Customers upset that their Netflix Instant queue unexpectedly lost some of its highest-profile titles, like “The Social Network,” “Salt” and “Grown Ups,” might be frustrated with Netflix and Sony. In reality, the catalyst is a pay cable network whose fate is tied to Netflix: Starz.

As part of its agreements to carry films from Sony and Walt Disney Studios on television, Starz, which is owned by Liberty Media Corp., also acquired the online rights to their movies. In 2008, Starz struck a four-year deal to distribute that content to Netflix that analysts estimate is worth $20 million to $30 million annually. According to IHS Screen Digest, the arrangement covers more than 1,000 movies a year.

The disappearance of Sony’s movies resulted from a clause in the Starz agreement. According to people familiar with the matter who spoke on condition of anonymity because contract terms are confidential, it includes an undisclosed cap, which has recently been exceeded, on the number of people who can watch Sony movies online.
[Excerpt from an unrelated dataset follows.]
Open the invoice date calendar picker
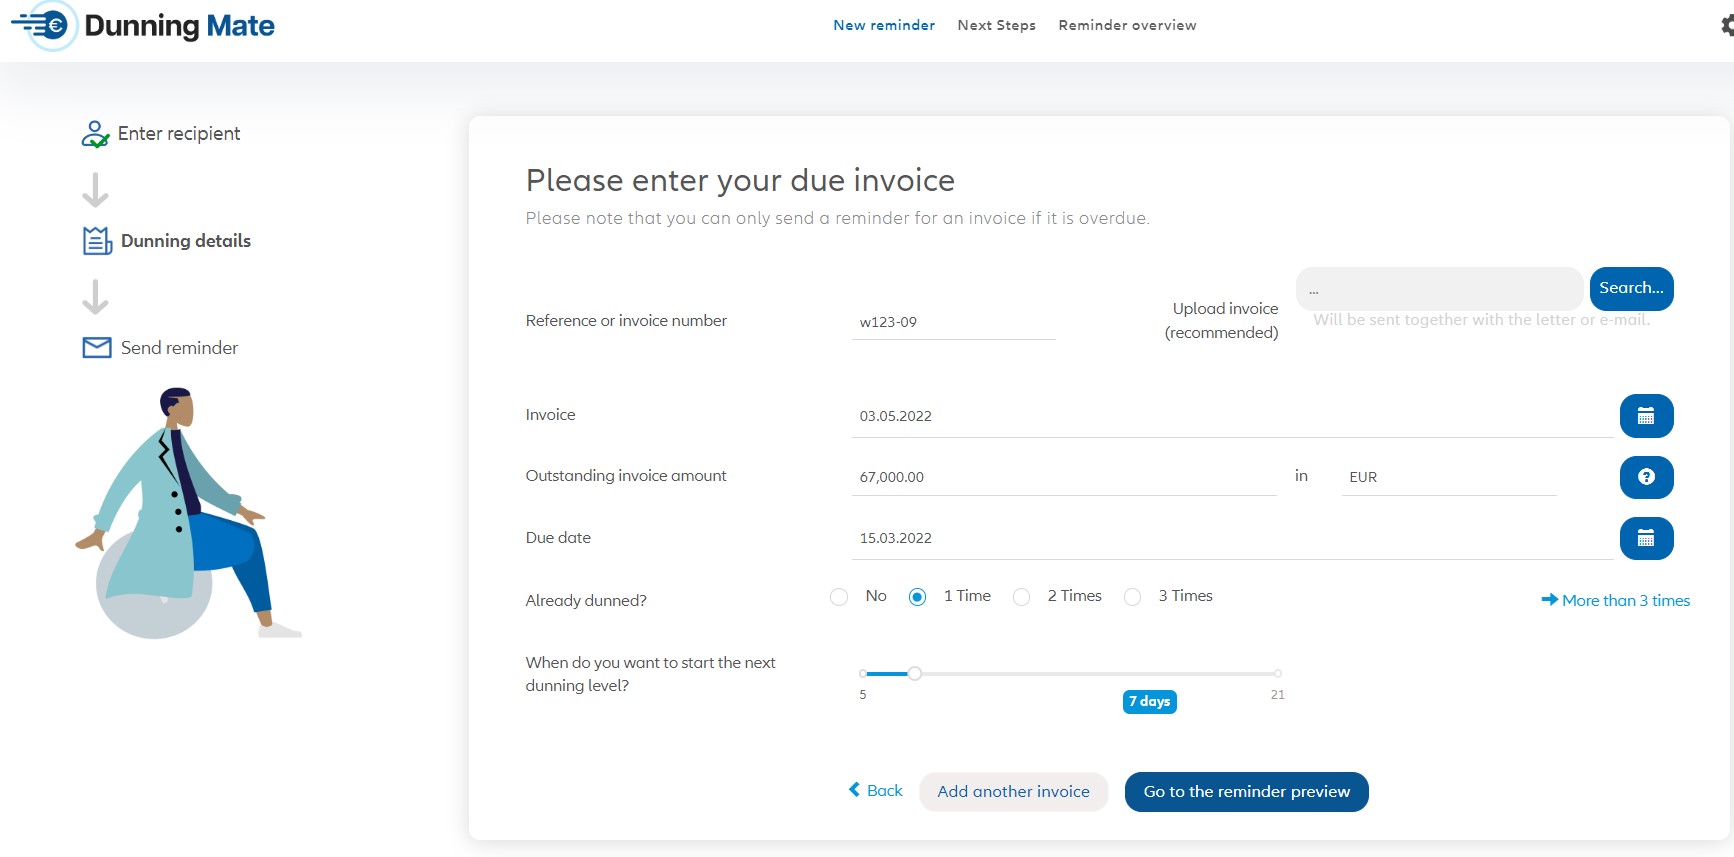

To return Sony’s movies to Netflix, Starz needs to renegotiate the terms with the studio and is likely to seek higher payments from Netflix.

Starz saw the original Netflix deal as an easy way to spread its brand online and generate extra money. But Netflix has exploded in popularity over the last three years. It now has more than 23.6 million subscribers, many of whom watch movies online or on Internet-connected televisions. As a result Netflix has become a competitor to cable channels, putting Starz in the difficult position of charting its future while doing business with its fastest-growing rival.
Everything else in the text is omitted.